Global equities mostly sank on Friday as US President Donald Trump readied a response to Beijing's controversial planned national security law for Hong Kong.
Trump has called a news conference later Friday, as heightened tensions between the two superpowers overshadowed optimism over signs that the global coronavirus crisis was easing.
"Markets are rightly worrying about escalating tensions between the US and China," said Holger Schmieding, an analyst with Berenberg.
Trump might announce targeted sanctions against Beijing, he said. "This dispute is serious," Schmieding added.
On Wall Street, the Dow Jones index was down around 140 points shortly after the opening bell, while European markets were also weaker.

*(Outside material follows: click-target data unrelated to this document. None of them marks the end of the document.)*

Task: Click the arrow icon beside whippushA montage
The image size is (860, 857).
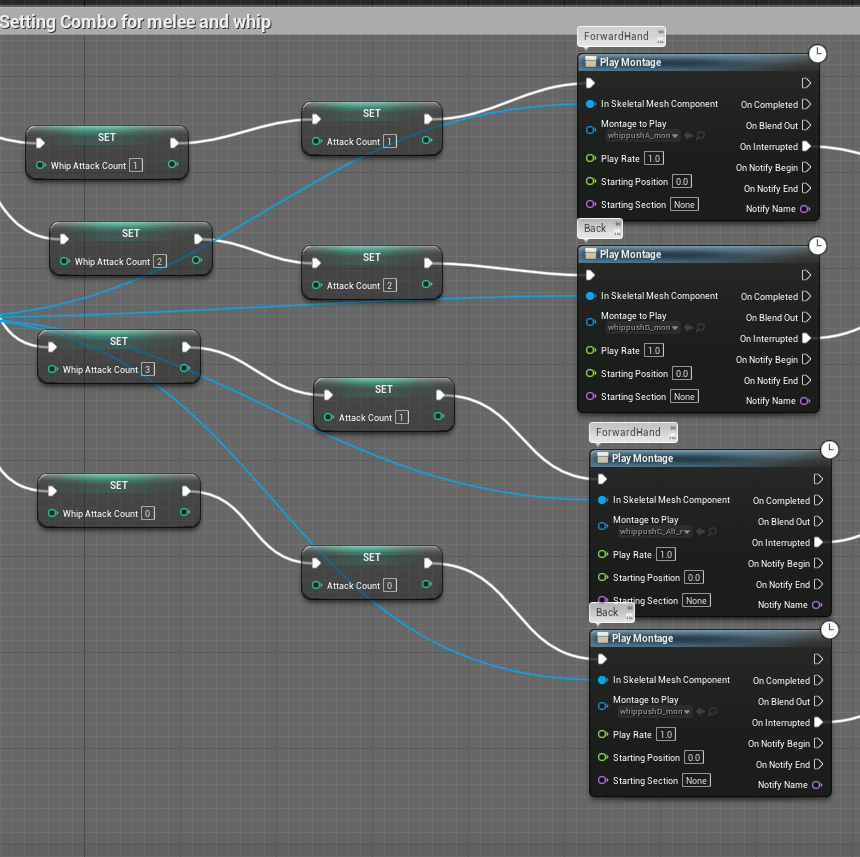Action: 688,136
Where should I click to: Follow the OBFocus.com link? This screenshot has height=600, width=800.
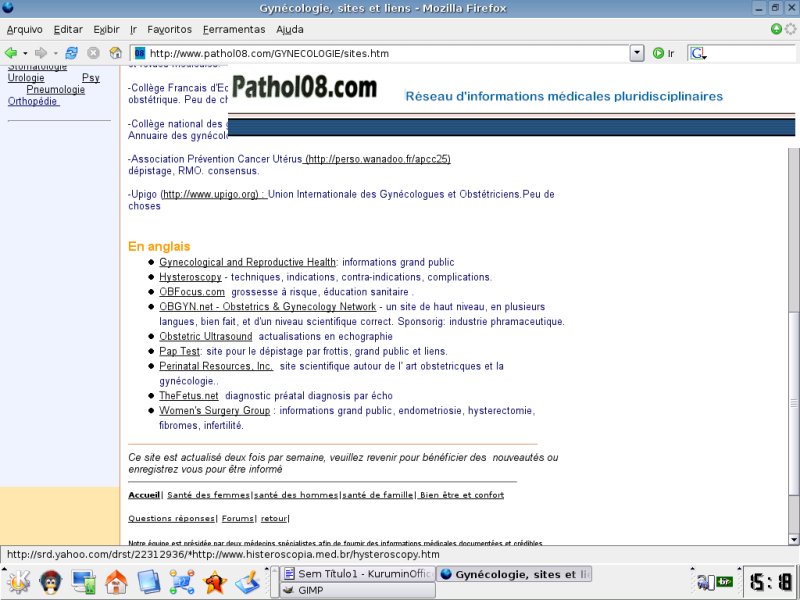coord(191,292)
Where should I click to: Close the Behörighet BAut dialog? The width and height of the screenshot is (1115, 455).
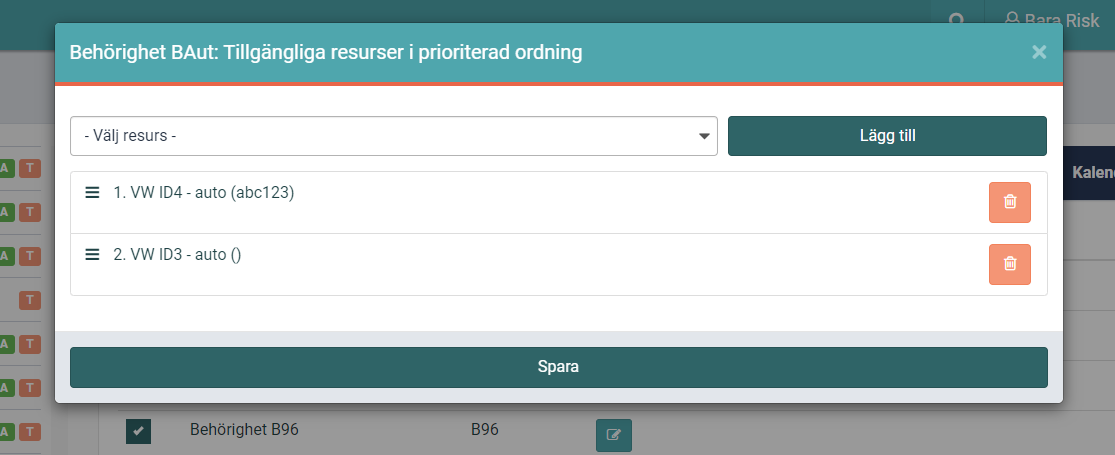(1039, 52)
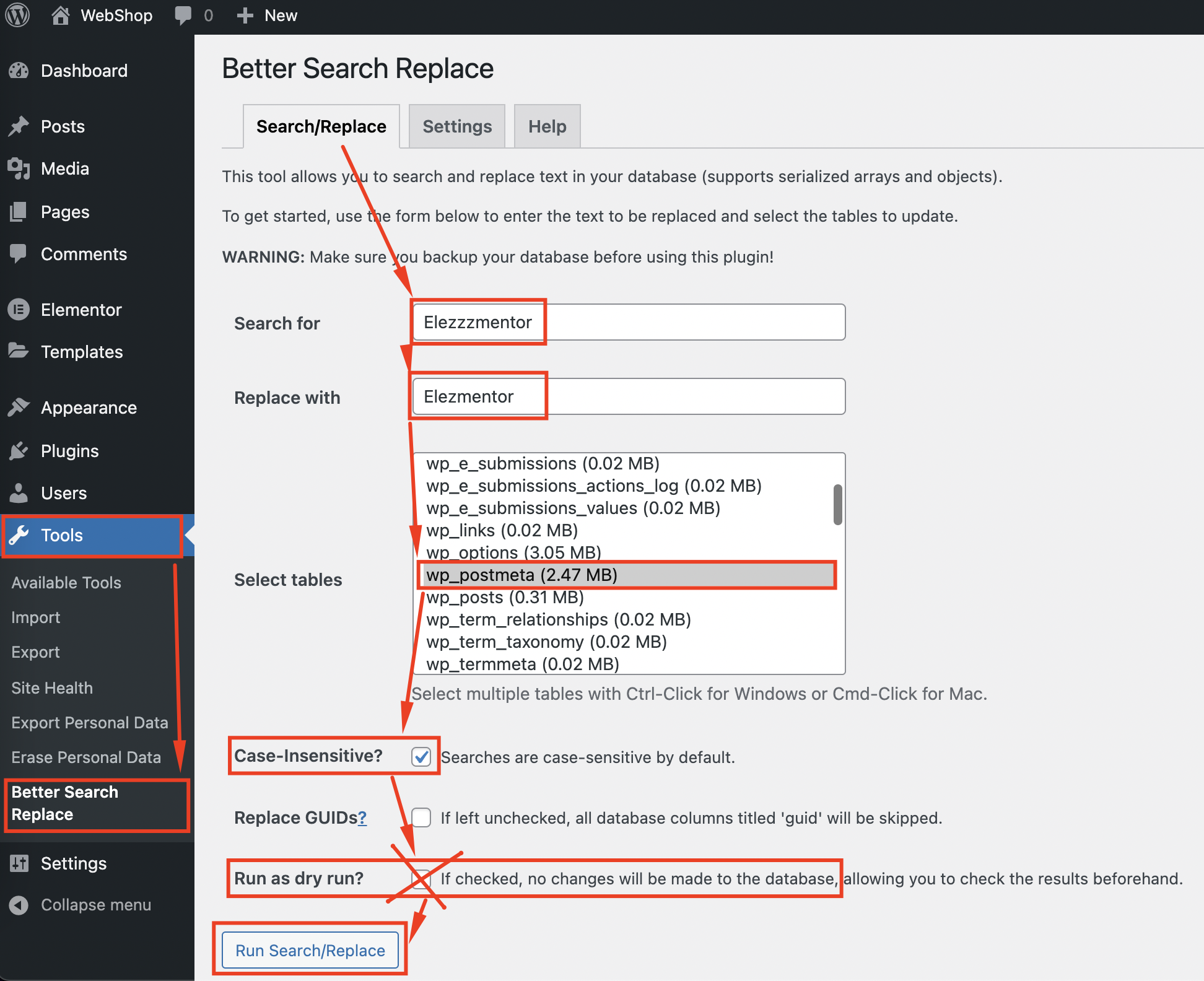
Task: Choose wp_term_taxonomy from table list
Action: [x=546, y=642]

"European markets are looking to end the week on a more pessimistic tone, with fears over the impending US reaction to Chinese actions in Hong Kong driving traders to bank their profits ahead of the weekend," noted IG analyst Joshua Mahony.

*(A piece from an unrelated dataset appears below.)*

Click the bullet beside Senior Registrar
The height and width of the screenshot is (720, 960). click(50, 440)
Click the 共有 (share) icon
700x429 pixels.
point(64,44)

The European single currency briefly zoomed to a two-month peak as the dollar took a hit from souring China-US relations.
Trump told reporters at an Oval Office meeting that he was "not happy" with Beijing and the news conference would be about "what we're doing with respect to China", while giving no specifics.

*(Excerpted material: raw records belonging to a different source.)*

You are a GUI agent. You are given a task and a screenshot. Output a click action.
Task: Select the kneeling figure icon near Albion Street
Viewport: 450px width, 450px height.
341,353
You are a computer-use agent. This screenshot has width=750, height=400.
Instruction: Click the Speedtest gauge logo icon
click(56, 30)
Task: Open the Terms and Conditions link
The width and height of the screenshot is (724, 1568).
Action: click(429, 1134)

The White House has already revoked the Hong Kong's special status, potentially opening the way for it to be stripped of key trading privileges such as lower tariffs than mainland China. Relations between Washington and Beijing have deteriorated since the outbreak of the virus, which has killed more than 100,000 Americans, with Trump laying the blame at China's door.
The row has fanned fears of a renewal of their trade war, which hammered the world economy and sent markets tumbling last year.
Still, traders were drawing some support from parts of the world gradually returning to a semblance of normality as coronavirus death and infection rates eased.
Renault was the biggest faller in Paris, with shares crashing by 7.6 percent after the company revealed a radical restructuring to save two billion euros ($2.2 billion) over three years.
The French carmaker plans to axe almost 15,000 jobs, including 4,600 at core operations in France as it seeks to steer out of a cash crunch exacerbated by the coronavirus crisis.
The group is switching focus to electric vehicles as it seeks to restore competitiveness in a market reeling from slumping sales, after the COVID-19 pandemic forced millions of people into home confinement.